Task item:
Your task is to transcribe the entries below exactly, beginning with the line containing "Nick Shirley Leaves" and ending with the final line, and to add nothing else.

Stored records

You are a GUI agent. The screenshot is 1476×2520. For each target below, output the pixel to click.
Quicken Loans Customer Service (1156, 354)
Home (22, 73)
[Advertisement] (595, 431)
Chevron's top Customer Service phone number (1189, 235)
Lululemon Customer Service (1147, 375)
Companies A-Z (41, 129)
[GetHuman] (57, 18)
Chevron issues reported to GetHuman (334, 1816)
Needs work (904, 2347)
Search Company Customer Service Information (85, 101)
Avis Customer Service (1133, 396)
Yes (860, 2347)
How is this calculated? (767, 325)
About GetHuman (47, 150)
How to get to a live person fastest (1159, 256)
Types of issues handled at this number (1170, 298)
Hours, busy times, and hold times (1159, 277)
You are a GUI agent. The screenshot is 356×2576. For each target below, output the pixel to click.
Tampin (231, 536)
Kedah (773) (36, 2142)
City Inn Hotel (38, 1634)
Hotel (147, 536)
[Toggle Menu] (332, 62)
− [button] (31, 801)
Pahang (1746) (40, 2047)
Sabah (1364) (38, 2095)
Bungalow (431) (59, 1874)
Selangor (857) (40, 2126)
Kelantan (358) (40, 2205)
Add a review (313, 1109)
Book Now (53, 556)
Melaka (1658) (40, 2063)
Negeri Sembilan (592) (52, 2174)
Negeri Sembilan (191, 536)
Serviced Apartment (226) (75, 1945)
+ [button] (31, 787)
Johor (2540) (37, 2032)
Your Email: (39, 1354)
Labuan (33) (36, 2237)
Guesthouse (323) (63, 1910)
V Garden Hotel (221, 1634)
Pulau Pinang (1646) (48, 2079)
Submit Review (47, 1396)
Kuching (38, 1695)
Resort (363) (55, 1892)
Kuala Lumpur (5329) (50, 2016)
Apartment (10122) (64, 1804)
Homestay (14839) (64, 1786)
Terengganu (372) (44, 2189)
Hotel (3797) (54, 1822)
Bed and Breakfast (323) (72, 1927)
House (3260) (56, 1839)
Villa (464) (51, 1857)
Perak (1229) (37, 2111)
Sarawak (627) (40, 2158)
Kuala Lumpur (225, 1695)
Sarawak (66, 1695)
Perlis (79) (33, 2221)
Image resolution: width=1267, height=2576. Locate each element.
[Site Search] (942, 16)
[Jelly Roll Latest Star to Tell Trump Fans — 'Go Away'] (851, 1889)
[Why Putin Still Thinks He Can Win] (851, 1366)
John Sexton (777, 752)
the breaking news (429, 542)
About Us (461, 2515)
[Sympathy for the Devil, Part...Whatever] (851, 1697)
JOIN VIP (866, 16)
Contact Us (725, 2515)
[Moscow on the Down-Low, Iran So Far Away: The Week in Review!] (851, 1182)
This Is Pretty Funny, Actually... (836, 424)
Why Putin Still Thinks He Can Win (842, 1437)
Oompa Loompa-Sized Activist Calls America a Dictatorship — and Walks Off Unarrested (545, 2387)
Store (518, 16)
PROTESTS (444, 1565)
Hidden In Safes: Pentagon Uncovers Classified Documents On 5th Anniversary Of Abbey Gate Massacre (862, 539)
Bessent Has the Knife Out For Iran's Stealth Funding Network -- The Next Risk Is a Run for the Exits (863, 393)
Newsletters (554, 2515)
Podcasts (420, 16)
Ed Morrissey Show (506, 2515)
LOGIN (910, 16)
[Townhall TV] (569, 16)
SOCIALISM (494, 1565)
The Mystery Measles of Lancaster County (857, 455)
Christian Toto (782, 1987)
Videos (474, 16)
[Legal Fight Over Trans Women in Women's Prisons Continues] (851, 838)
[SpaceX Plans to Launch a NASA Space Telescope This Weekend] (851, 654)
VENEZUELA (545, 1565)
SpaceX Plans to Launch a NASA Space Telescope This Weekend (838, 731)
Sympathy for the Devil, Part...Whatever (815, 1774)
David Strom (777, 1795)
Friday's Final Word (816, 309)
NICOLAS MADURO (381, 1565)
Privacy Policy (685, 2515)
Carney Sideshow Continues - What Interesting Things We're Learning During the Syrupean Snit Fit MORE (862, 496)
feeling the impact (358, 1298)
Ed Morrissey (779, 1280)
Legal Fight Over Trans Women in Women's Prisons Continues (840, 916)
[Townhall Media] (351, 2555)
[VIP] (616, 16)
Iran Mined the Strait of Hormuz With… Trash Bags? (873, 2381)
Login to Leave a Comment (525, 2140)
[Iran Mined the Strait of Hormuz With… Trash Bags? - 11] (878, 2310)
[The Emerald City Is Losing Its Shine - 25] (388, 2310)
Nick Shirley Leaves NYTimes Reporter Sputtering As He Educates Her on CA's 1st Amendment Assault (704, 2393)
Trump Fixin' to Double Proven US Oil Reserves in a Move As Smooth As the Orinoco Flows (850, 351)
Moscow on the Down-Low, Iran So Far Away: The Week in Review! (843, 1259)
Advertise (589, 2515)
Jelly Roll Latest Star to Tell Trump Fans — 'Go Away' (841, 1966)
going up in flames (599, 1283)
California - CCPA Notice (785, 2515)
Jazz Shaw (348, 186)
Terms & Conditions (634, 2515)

Answer:
Nick Shirley Leaves NYTimes Reporter Sputtering As He Educates Her on CA's 1st Amendment Assault (704, 2393)
Trump Fixin' to Double Proven US Oil Reserves in a Move As Smooth As the Orinoco Flows (850, 351)
Moscow on the Down-Low, Iran So Far Away: The Week in Review! (843, 1259)
Advertise (589, 2515)
Jelly Roll Latest Star to Tell Trump Fans — 'Go Away' (841, 1966)
going up in flames (599, 1283)
California - CCPA Notice (785, 2515)
Jazz Shaw (348, 186)
Terms & Conditions (634, 2515)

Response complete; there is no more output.